PASSAGE PROVIDED:

((

Tong Shu Li and Sandip Chatterjee of the Su Lab

Build Status

Getting Started

Requirements

  • Python 3.4+
  • Java 1.8 for various NER/NLP annotators
  • PBS/Torque cluster for cluster workflows
  • Python package dependencies in requirements.txt
    • lxml may require external libxml2 installation (using a tool like apt-get)

Installing DeepDive (v0.8)

  • See DeepDive main page for the latest installation instructions
  • Run bash <(curl -fsSL git.io/getdeepdive)

))

WHAT YOU WILL DO:
Answer these questions using the project's setup notes:
1. Which Java version is listed for the NER/NLP annotators?
2. What kind of cluster do the cluster workflows require?
3. Which DeepDive version does the installation heading name?
The data has no part in this work.

EXTRACTED ENTRIES:
((

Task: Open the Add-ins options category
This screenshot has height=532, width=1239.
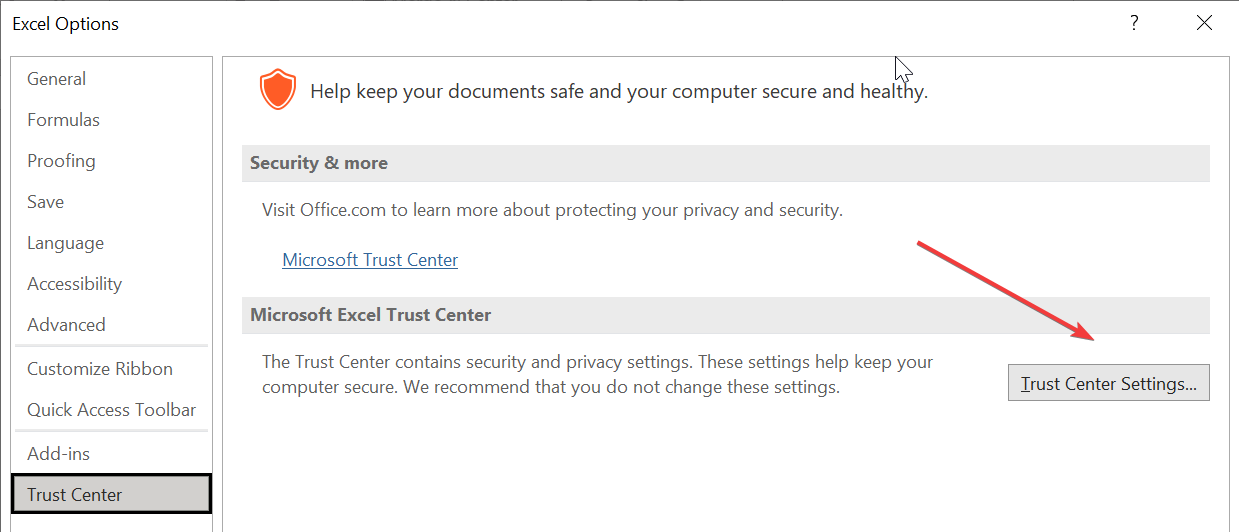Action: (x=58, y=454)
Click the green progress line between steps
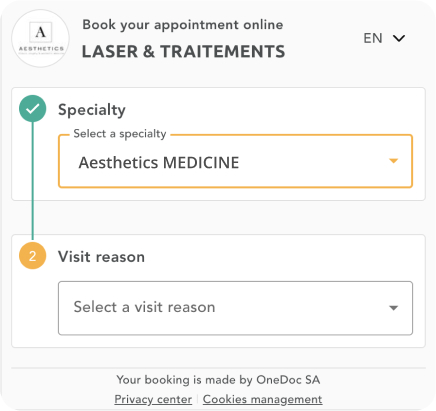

))
((

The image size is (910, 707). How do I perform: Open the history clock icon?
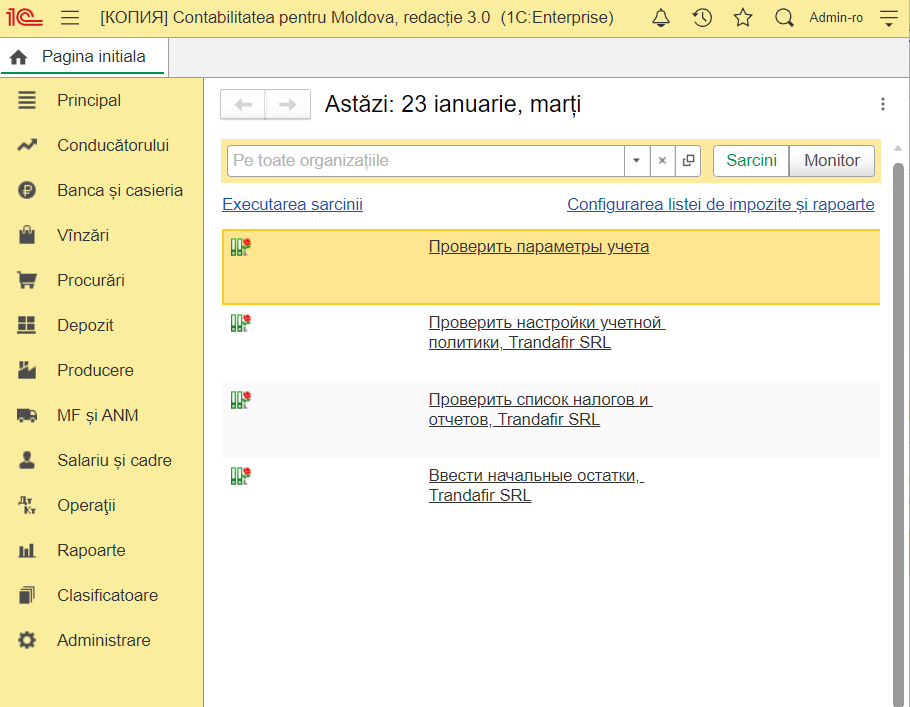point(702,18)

))

THE SOLUTION:
1. Java 1.8
2. A PBS/Torque cluster
3. v0.8